## HOW TO COMPLETE THIS TASK:
Set down every line below, word for word.

[Stored data]

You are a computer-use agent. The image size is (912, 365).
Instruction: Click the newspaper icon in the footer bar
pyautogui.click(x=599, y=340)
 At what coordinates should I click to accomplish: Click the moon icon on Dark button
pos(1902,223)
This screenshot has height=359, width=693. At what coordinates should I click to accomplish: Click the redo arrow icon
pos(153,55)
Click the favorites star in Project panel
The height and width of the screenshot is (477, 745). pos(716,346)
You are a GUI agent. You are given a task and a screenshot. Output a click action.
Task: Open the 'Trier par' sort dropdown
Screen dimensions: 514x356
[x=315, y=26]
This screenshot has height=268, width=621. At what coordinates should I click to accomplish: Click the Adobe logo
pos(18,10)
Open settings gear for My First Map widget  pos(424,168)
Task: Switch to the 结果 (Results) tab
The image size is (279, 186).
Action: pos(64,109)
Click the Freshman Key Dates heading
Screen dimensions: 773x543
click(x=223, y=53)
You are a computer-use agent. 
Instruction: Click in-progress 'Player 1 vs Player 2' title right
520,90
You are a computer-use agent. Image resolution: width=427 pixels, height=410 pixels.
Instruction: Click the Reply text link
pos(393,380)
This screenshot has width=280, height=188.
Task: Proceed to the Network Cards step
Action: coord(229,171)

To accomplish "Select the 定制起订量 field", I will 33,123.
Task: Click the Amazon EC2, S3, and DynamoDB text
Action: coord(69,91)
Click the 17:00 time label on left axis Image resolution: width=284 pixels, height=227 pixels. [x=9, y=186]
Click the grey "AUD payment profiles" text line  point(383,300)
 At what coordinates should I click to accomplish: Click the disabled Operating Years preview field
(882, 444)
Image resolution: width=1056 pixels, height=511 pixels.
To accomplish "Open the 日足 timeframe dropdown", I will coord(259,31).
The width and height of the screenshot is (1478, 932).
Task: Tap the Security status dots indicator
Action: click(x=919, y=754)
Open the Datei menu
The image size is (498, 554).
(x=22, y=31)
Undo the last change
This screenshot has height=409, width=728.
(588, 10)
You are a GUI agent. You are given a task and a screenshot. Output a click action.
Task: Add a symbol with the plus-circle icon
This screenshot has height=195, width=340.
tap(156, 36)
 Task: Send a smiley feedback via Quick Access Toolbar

## EXERCISE RESPONSE:
You are a computer-use agent. The image size is (912, 365).
Instruction: Click the newspaper icon in the footer bar
pyautogui.click(x=599, y=340)
 At what coordinates should I click to accomplish: Click the moon icon on Dark button
pos(1902,223)
This screenshot has height=359, width=693. At what coordinates should I click to accomplish: Click the redo arrow icon
pos(153,55)
Click the favorites star in Project panel
The height and width of the screenshot is (477, 745). pos(716,346)
You are a GUI agent. You are given a task and a screenshot. Output a click action.
Task: Open the 'Trier par' sort dropdown
Screen dimensions: 514x356
[x=315, y=26]
This screenshot has height=268, width=621. At what coordinates should I click to accomplish: Click the Adobe logo
pos(18,10)
Open settings gear for My First Map widget  pos(424,168)
Task: Switch to the 结果 (Results) tab
The image size is (279, 186).
Action: pos(64,109)
Click the Freshman Key Dates heading
Screen dimensions: 773x543
click(x=223, y=53)
You are a computer-use agent. 
Instruction: Click in-progress 'Player 1 vs Player 2' title right
520,90
You are a computer-use agent. Image resolution: width=427 pixels, height=410 pixels.
Instruction: Click the Reply text link
pos(393,380)
This screenshot has width=280, height=188.
Task: Proceed to the Network Cards step
Action: coord(229,171)

To accomplish "Select the 定制起订量 field", I will 33,123.
Task: Click the Amazon EC2, S3, and DynamoDB text
Action: coord(69,91)
Click the 17:00 time label on left axis Image resolution: width=284 pixels, height=227 pixels. [x=9, y=186]
Click the grey "AUD payment profiles" text line  point(383,300)
 At what coordinates should I click to accomplish: Click the disabled Operating Years preview field
(882, 444)
Image resolution: width=1056 pixels, height=511 pixels.
To accomplish "Open the 日足 timeframe dropdown", I will coord(259,31).
The width and height of the screenshot is (1478, 932).
Task: Tap the Security status dots indicator
Action: click(x=919, y=754)
Open the Datei menu
The image size is (498, 554).
(x=22, y=31)
Undo the last change
This screenshot has height=409, width=728.
(588, 10)
You are a GUI agent. You are given a task and a screenshot. Output a click action.
Task: Add a symbol with the plus-circle icon
This screenshot has height=195, width=340.
tap(156, 36)
 Task: Send a smiley feedback via Quick Access Toolbar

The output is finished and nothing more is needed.